Theoretical study on adsorption of methane molecule on nanostructured functionalized graphene with hydroxyl and epoxide

In the present work, density functional theory was employed to analyze the effect of functional groups on the adsorption behavior of CH4 in nanostructured functionalized graphene (G). Methane which is abundant in earth is found to be an energy carrier [1] and high use of it would result in the reduction of greenhouse gas emission. It is well known that graphene and derivatized forms of graphene offer applications as gas sensors [2].Two oxygen-containing functional groups such as hydroxyl(OH) and epoxy(O) are applied to modify the graphene surface to clarify the role of a functional group of graphene on the gas adsorption strength. Wood et al demonstrated binding of CO2 and CH4 to model zigzag graphene nanoribbons edge-functionalized with COOH, OH, NH2,H2PO3,NO2, and CH3, while we investigated adsorption of methane molecule on hydroxyl and epoxide on the basal plane of graphene. The interaction mechanism of CH4 with G(OH) and G(O) was demonstrated by using DFT calculation at the special level of B3LYP/6-31G*. The optimized structures of CH4 on G(OH) and G(O) were shown in Figure 1. The adsorption energies (Eads) for CH4 on G-OH and G-O are -3.85 and -3.55 kJ/mol, respectively. Based on the calculated adsorption energy, it can be concluded that the interaction between the gas molecule and the functionalized graphene is weak.

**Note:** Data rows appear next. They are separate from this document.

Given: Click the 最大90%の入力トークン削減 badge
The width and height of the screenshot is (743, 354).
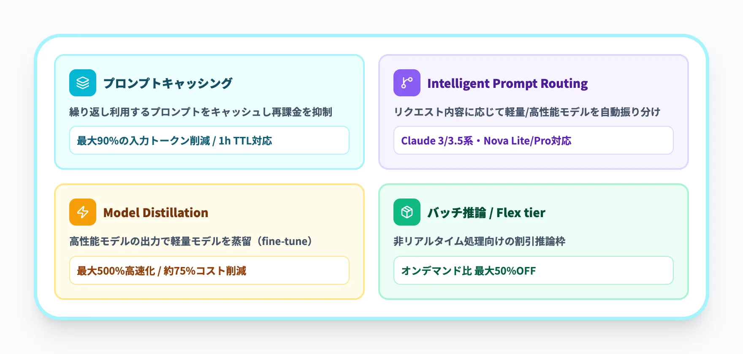Looking at the screenshot, I should 209,140.
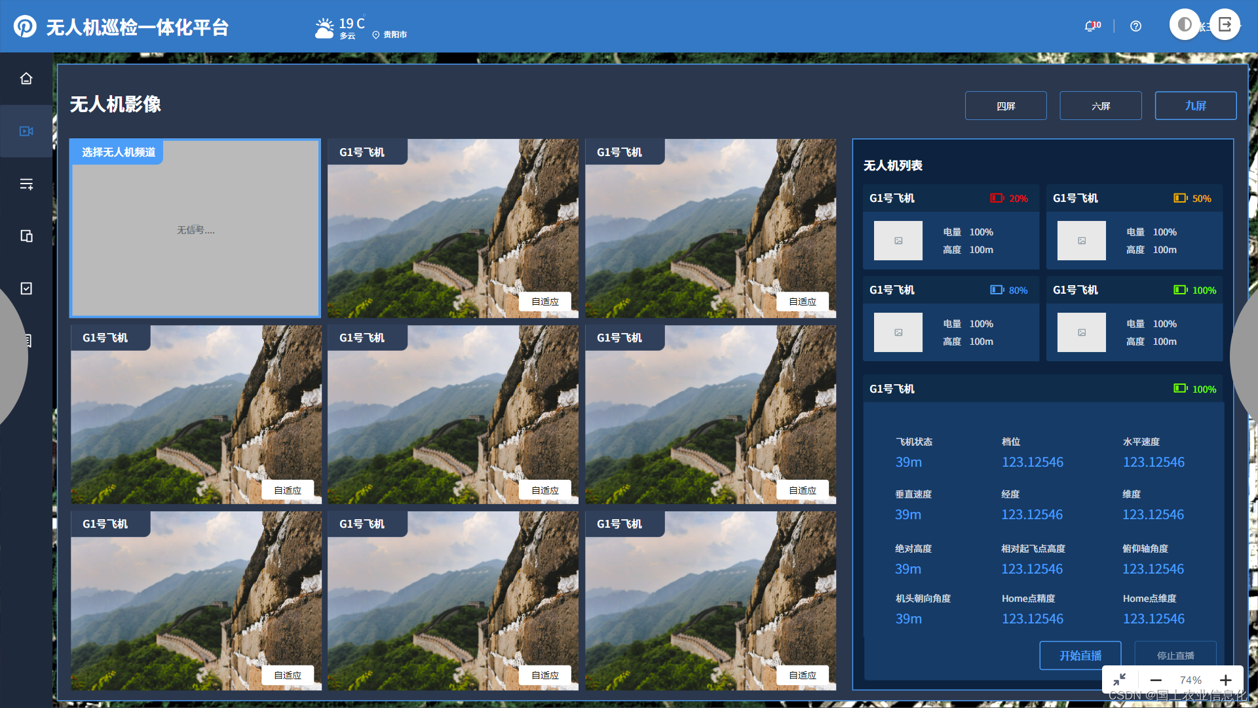This screenshot has width=1258, height=708.
Task: Open the notification bell with badge
Action: pyautogui.click(x=1091, y=26)
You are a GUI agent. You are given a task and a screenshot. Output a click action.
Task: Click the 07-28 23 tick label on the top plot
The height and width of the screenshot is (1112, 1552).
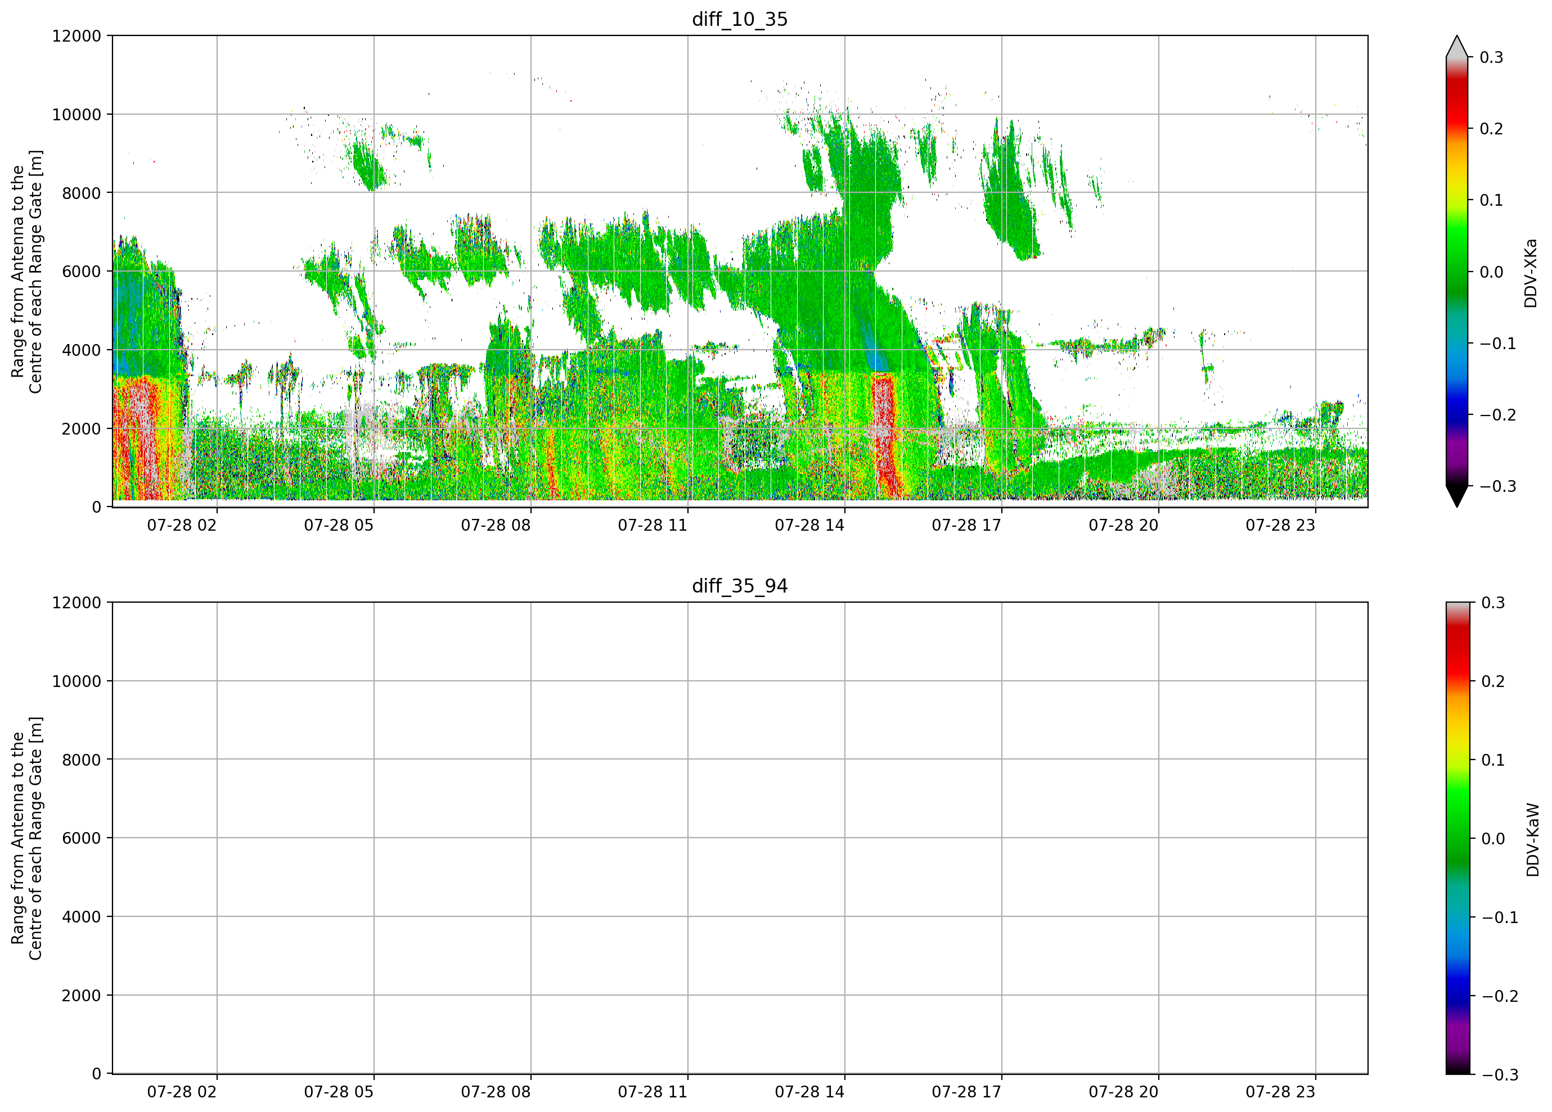1280,525
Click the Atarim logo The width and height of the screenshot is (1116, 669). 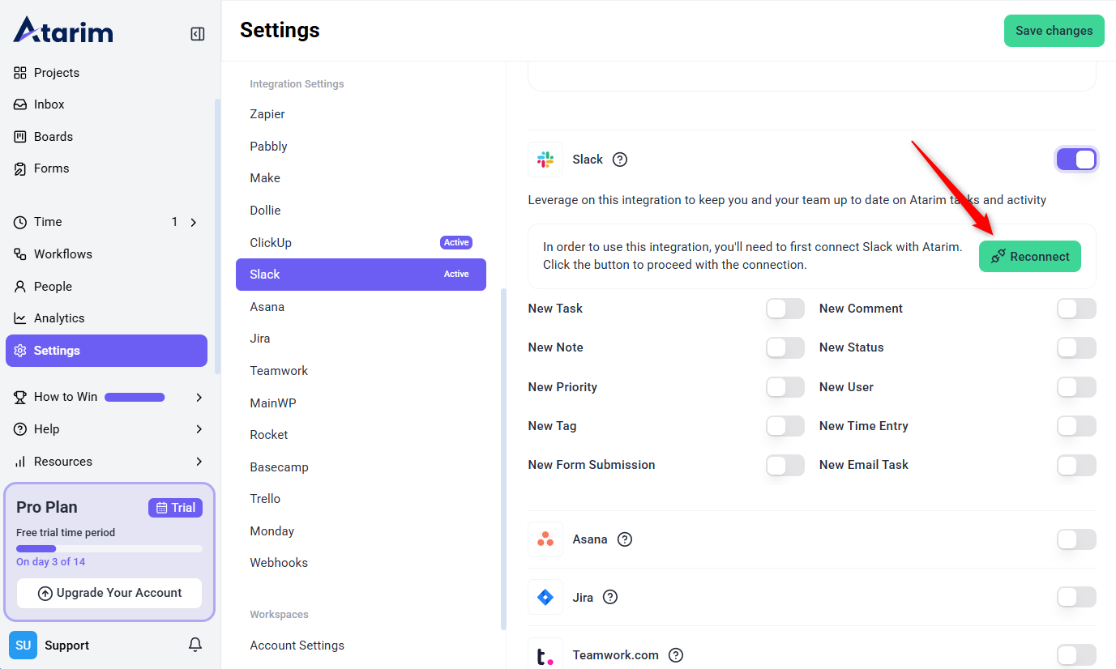point(63,31)
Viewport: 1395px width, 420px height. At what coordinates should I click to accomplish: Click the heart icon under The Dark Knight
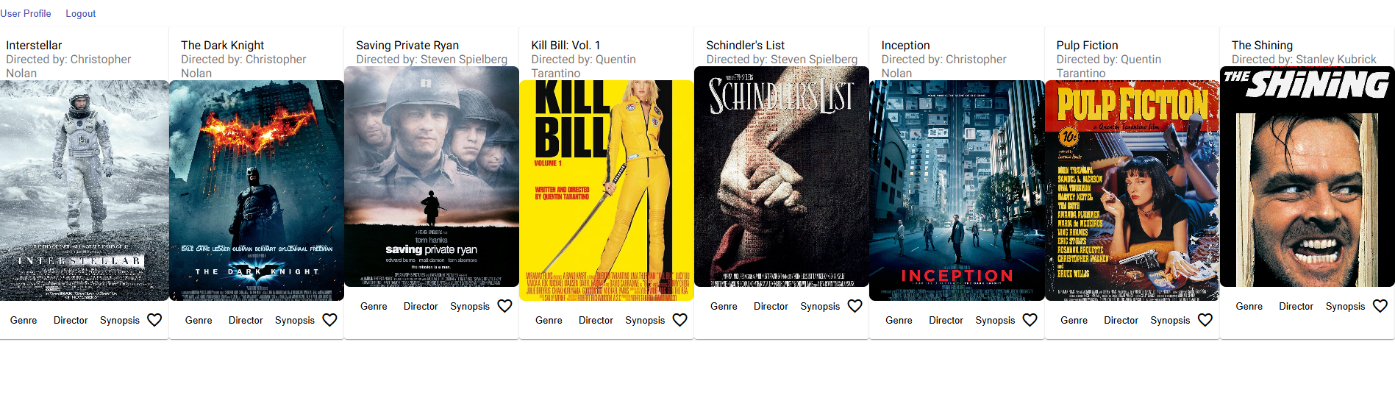point(329,320)

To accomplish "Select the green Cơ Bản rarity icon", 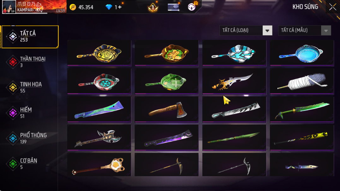I will [13, 164].
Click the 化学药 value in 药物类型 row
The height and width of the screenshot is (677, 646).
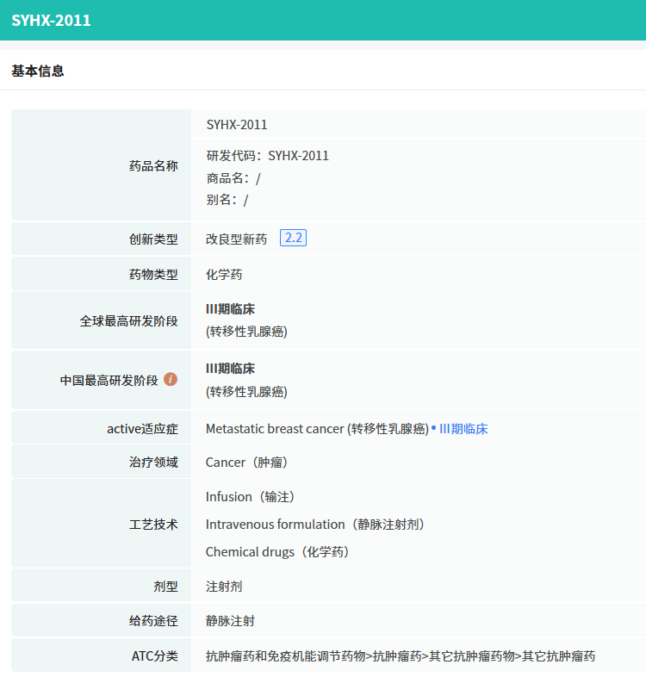[224, 275]
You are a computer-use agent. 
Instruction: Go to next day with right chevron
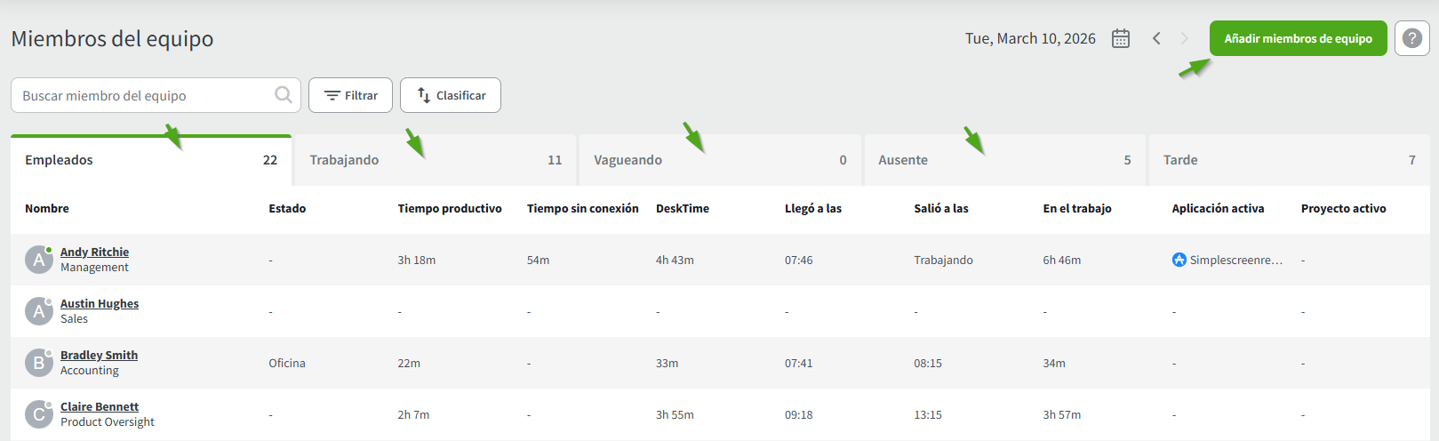coord(1185,38)

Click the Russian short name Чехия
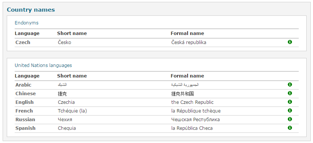pos(65,120)
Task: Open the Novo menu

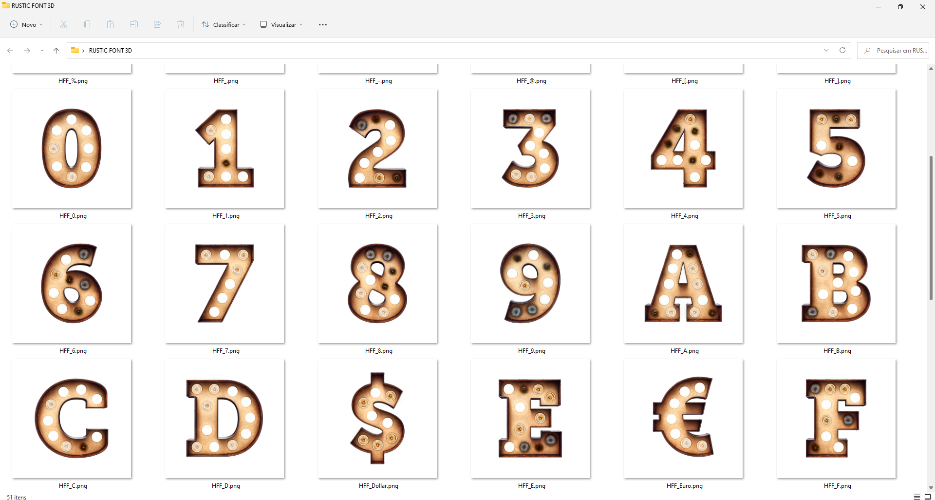Action: point(26,24)
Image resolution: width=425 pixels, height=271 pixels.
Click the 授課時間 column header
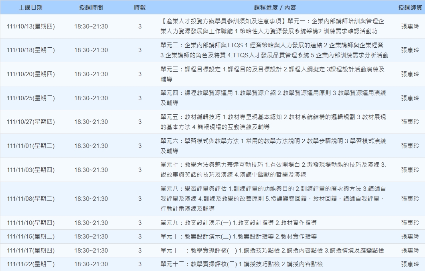(x=91, y=8)
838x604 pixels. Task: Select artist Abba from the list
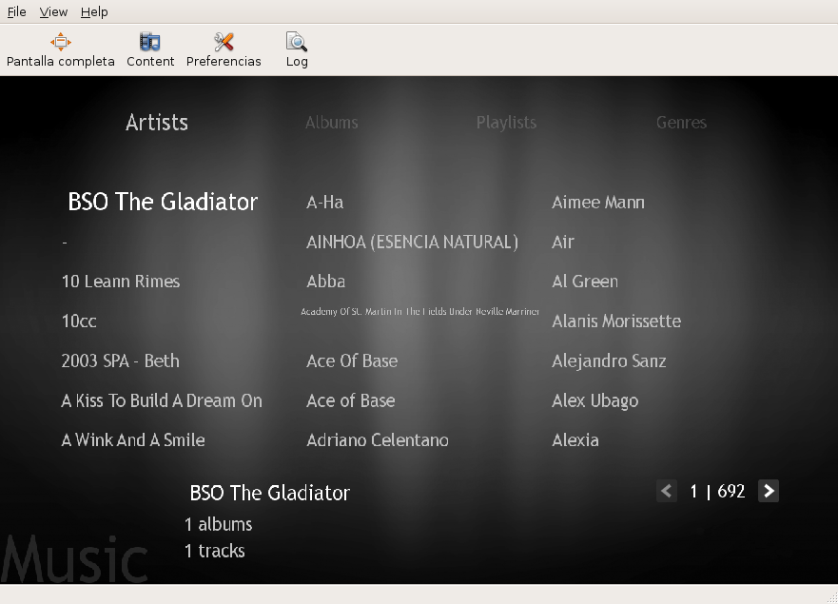tap(325, 282)
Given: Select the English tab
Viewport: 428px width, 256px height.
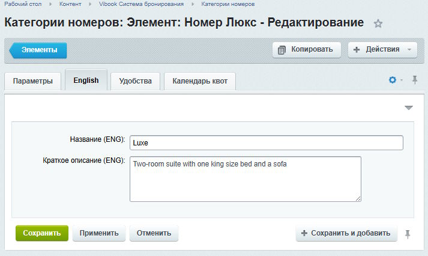Looking at the screenshot, I should [86, 81].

Furthermore, values of Eads does not considerably change upon functional groups, indicating the type of functional group has not a significant effect on interaction of the Methane and nanostructures.Moreover, the values of HOMO–LUMO energy gap are G(OH) =0.064 ev Eg G(O) =0.114 ev, CH4/ G(OH)= 0.064 ev and CH4/ G(O)= 0.114 ev respectively, indicating that the adsorption of CH4 has no significant effect on the electronic properties of the functionalized graphene.